Se encogió de hombros y sonrió vagamente, como si todo lo que yo había dicho fuese muy razonable.
—Sí, que coño —dijo con vehemencia—. Necesitas realmente dormir algo. Mañana tienes que trabajar.
Luego cabeceó con cierta tristeza y se volvió hacia el baño.
—¡Maldita sea! ¡Qué mal viaje!
Luego me hizo un gesto de despedida.
—Venga, a descansar —dijo—. No estés levantado por mí.
Asentí y vi como entraba arrastrando los pies en el baño… con el cuchillo aún en la mano, aunque no parecía ya darse cuenta de él. El ácido le había cambiado las marchas por dentro; la fase siguiente probablemente sería una de esas pesadillas infernales de introspección profunda.
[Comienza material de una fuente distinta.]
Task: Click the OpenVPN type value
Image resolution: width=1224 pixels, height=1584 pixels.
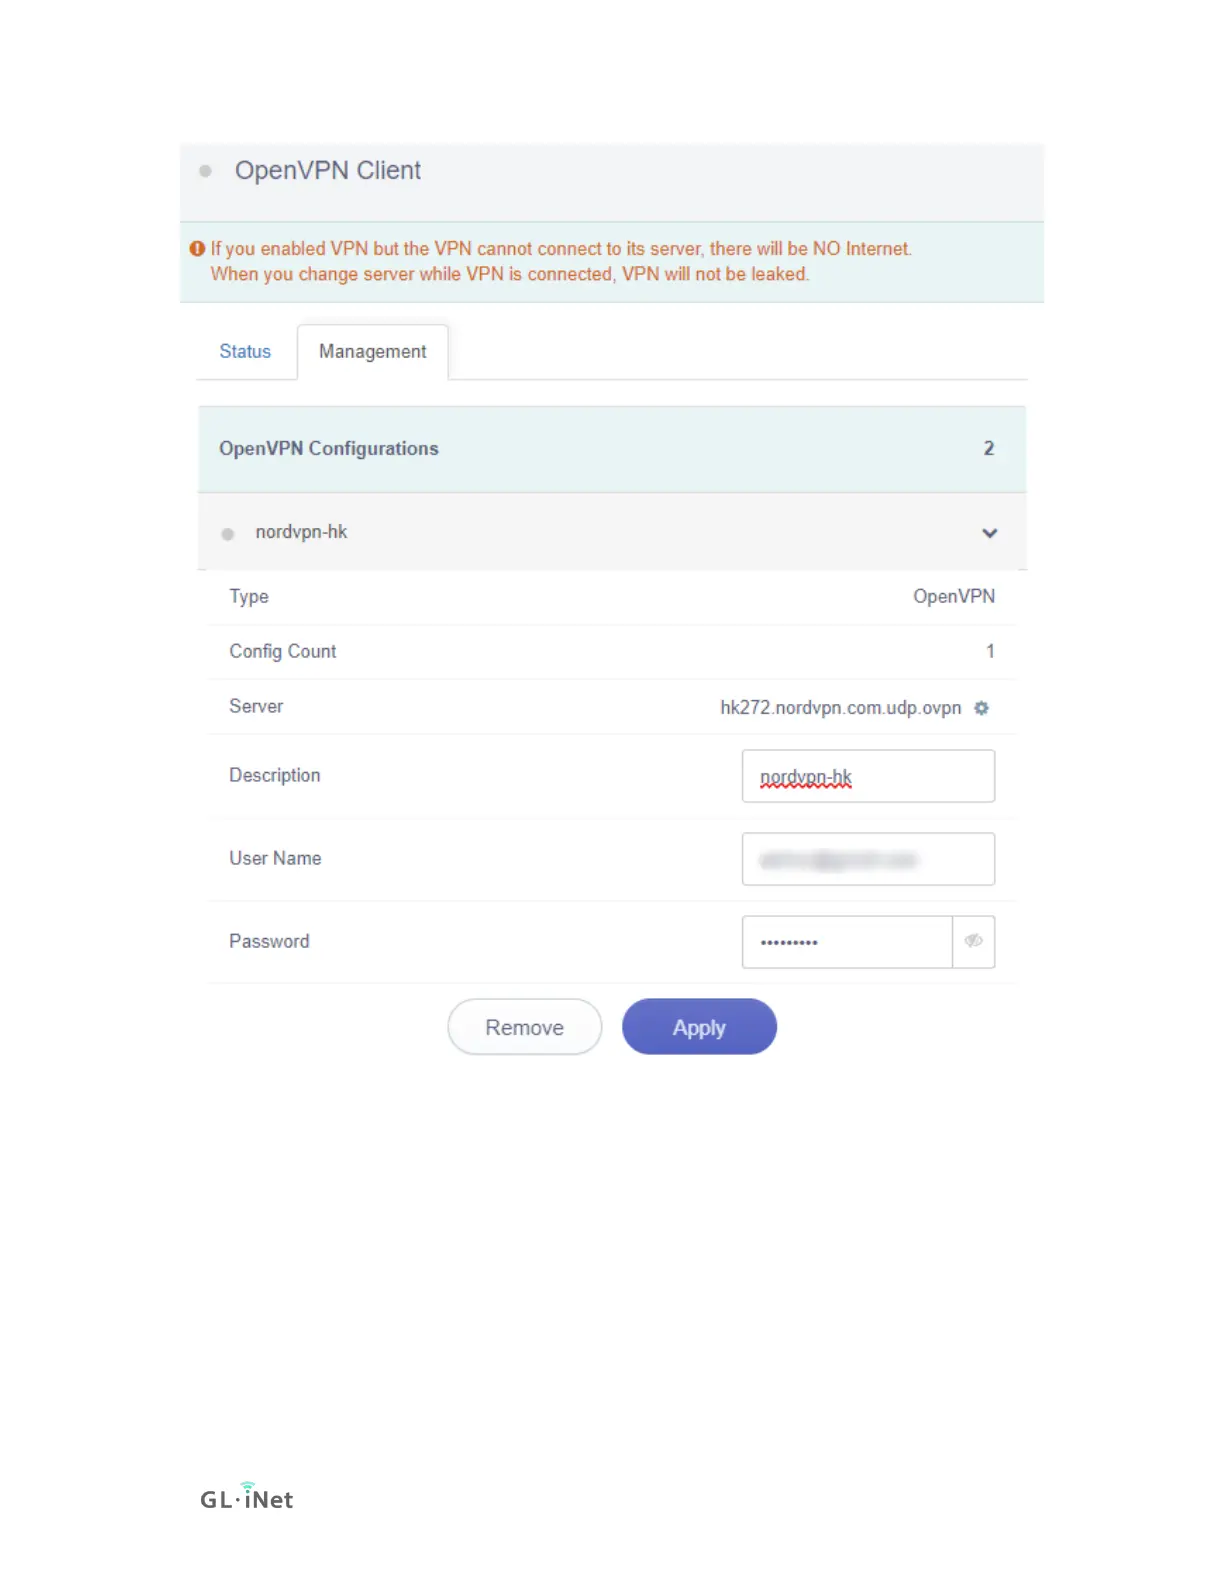Action: point(953,597)
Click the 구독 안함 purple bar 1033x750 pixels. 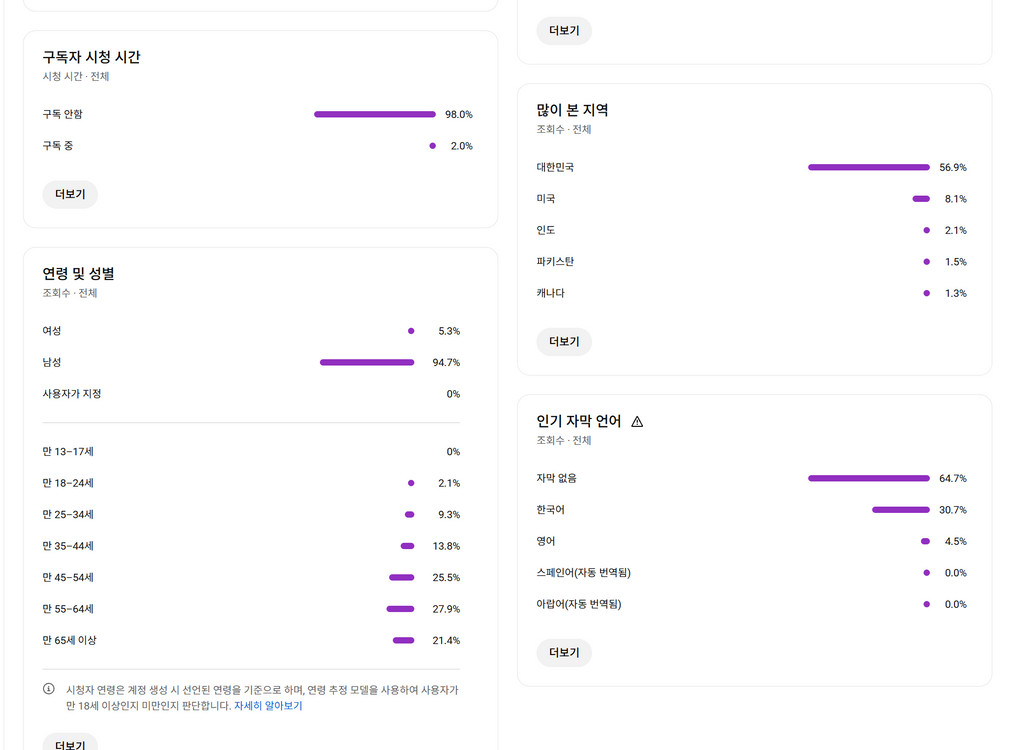click(x=374, y=114)
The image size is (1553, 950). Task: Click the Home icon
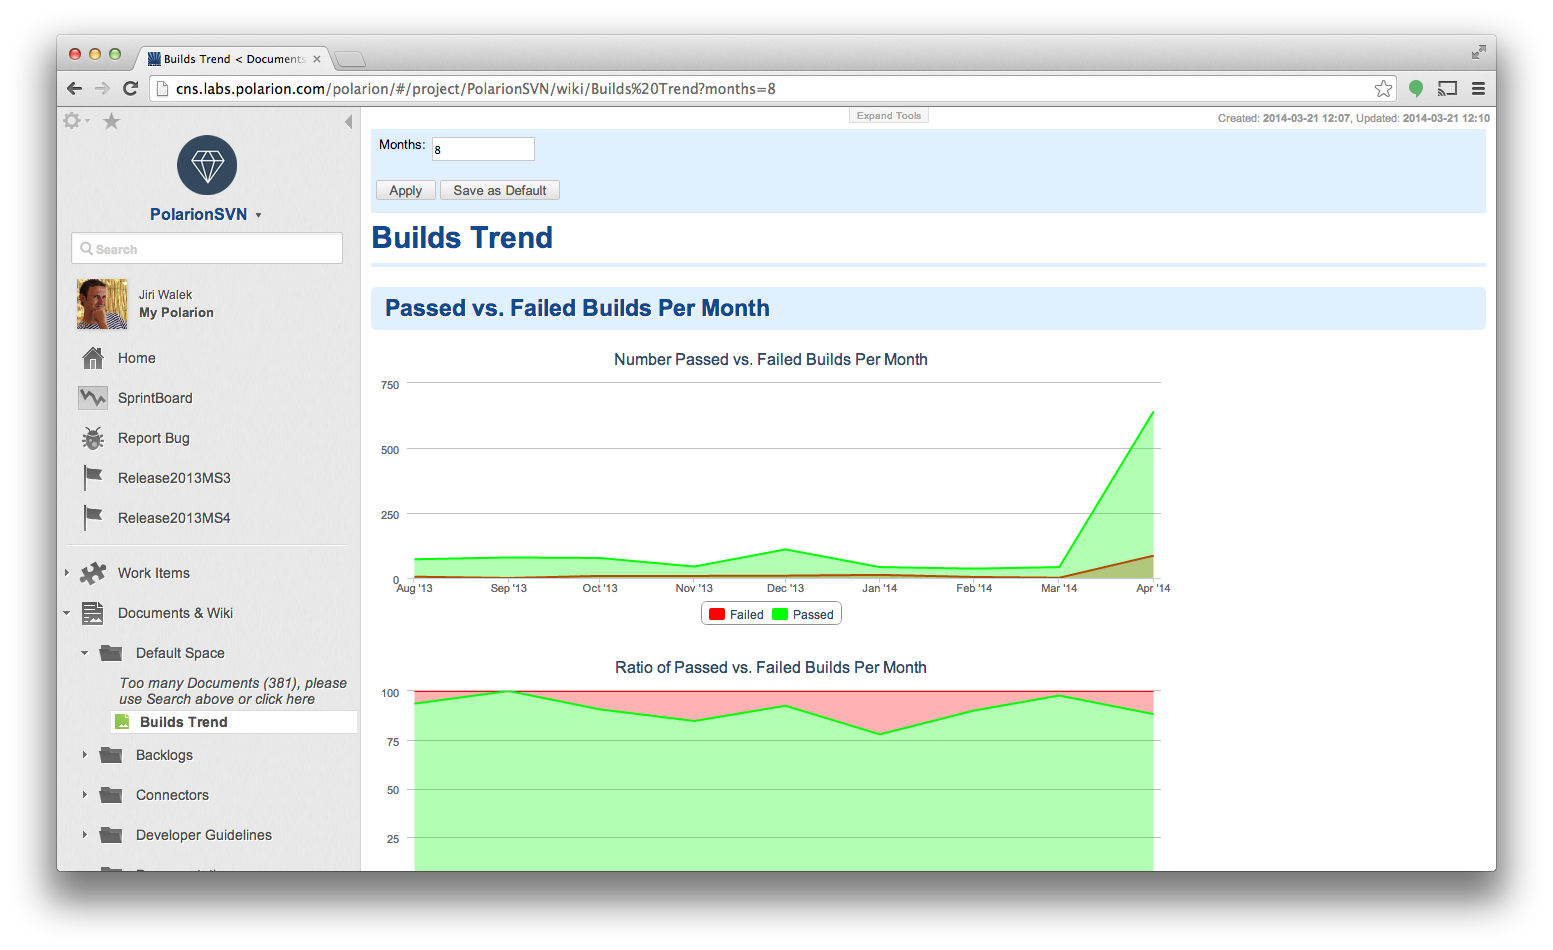click(x=92, y=357)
Cuatro horas más o menos de desesperación catatónica, pero nada físico, nada peligroso. Vi cerrarse la puerta tras él y luego tranquilamente deslicé un pesado sillón de agudos bordes contra la puerta del baño y puse la lata de Mace junto al despertador.
La habitación estaba muy tranquila. Me acerqué al televisor y lo encendí en un canal muerto… ruido blanco a decibelios máximos, una música excelente para dormir, un poderoso silbido constante para ahogar cualquier cosa rara.